Graduate students in SUNY Cortland’s communication sciences and disorders program spent part of this summer designing a “menu” of financial transactions that people with aphasia could use as a visual aid when communicating in public settings like banks.
Their efforts are making an impact in the local community, as tellers at NBT Bank on Main Street in Cortland have begun using the menu for customers with aphasia who may have difficulty saying or pronouncing words or following conversations and written instructions.
Aphasia, a condition that impairs the ability to process language, can be caused by head trauma, stroke and dementia or a number of other medical issues. It affects more than 2 million Americans, yet approximately 80% of Americans are unaware of the condition.
Hilary Dwyer ’17 of Cortland, N.Y., and Beth Coppolecchia of Somers, N.Y., decided to build on the work of previous students in the communication sciences and disorders program. During the summer of 2018, SUNY Cortland students created a menu for patients at Guthrie Cortland Medical Center, then known as Cortland Regional Medical Center, that allowed them to point to pictures of the food they wanted to eat.

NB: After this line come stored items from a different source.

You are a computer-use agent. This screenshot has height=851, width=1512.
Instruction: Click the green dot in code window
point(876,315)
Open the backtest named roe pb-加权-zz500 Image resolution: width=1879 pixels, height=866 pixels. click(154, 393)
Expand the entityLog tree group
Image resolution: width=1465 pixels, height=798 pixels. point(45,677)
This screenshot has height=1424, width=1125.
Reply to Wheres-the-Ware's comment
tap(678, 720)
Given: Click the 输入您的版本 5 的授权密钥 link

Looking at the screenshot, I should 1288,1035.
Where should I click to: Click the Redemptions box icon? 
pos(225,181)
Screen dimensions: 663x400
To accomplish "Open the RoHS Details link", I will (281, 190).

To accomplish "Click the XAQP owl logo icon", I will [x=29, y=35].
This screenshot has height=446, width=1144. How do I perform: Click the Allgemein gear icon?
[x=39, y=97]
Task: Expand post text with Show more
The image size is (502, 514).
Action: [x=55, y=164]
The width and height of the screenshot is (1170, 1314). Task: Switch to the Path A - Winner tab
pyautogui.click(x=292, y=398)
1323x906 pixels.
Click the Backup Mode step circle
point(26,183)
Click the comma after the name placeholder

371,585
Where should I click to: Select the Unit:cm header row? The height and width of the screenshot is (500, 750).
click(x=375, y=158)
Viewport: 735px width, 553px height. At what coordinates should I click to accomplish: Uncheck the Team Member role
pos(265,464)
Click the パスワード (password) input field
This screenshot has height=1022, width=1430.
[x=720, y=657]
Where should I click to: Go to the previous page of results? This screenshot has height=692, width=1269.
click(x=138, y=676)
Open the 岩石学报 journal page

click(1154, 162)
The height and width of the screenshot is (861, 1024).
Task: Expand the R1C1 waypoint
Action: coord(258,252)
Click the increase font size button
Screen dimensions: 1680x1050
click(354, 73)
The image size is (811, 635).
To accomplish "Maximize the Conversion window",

Dwyer had previously worked at the NBT Bank branch on Main Street and had interacted with customers who showed an aphasia I.D. card, which indicates that they had challenges in communicating verbally. Together, she and Coppolecchia created a book that allows those with aphasia to have greater independence in conducting basic bank transactions such as making deposits, opening an account and more.
There is also a separate card with large, color photos of the different denominations of bills that will allow customers to point to the exact change they would like to receive.
“Individuals with aphasia don’t always do well with a lot of overwhelming stimuli, especially where it’s noisy and people are waiting on line,” Dwyer said. “Something like this, when they can be familiar with it and flip to a certain page and know the teller is familiar in communicating with them just makes things easier for them. It’s a calmer atmosphere and relieves some of that anxiety.”
The students dropped off the materials to NBT Bank in late July. Staff have been trained in how to assist those with aphasia. If the trial goes well, NBT Bank may look to expand the program to its Groton Avenue branch as well.
Dwyer and Coppolecchia will start medical externships in the fall that they hope will help give them more experience and potentially influence their career choices. Both were grateful for the opportunity to engage with a partner in the local community this summer.
“You’re taught all of these things in the classroom and you want to go out and make it functional for the people who are going to be working with it,” Coppolecchia said. “It’s something we could be doing once we get our work certification and we’re practicing after we graduate. It’s nice to be able to apply what we’re learning and help in the community while raising awareness about it.”
“You can talk about things all you want, but until you’re actually practicing them in action, it doesn’t solidify for you,” Dwyer said. “Being able to do this, we were able to learn more individual things and I think either of us would be comfortable creating any type of communication book like this, which is a great skill to have.”
SUNY Cortland students have met with local people in the Friends of Aphasia Support Group since it was created in January 2019. In fact, those monthly meetings have helped lecturer Eileen Gilroy better tailor her classes as she and her students learn about the real issues affecting the lives of those with aphasia.
In fact, Liberty Resources Center for Brain Injury and Rehabilitation, located on Main Street in Cortland, heard about the menu created by students last summer and requested a copy. Although it was created for hospital patients, the menu is now also used when Liberty Resources' patients eat at local diners and restaurants.
For Gilroy, these projects have been a win-win. Her students get hands-on experience and meet professionals in the field. The aphasia community in Cortland has also benefited greatly from their efforts.
“They’ve also been involved in community awareness projects and with other speech language pathologists in the community,” she said. “It’s not only getting them out and advocating for individuals in the community, it’s also about doing it in our professional organizations locally.”
SUNY Cortland provides training at the undergraduate and graduate levels for students seeking to become licensed speech language pathologists. The Communication Disorders and Sciences Department prides itself on meaningful class experiences, modern facilities, student research and engaged faculty members.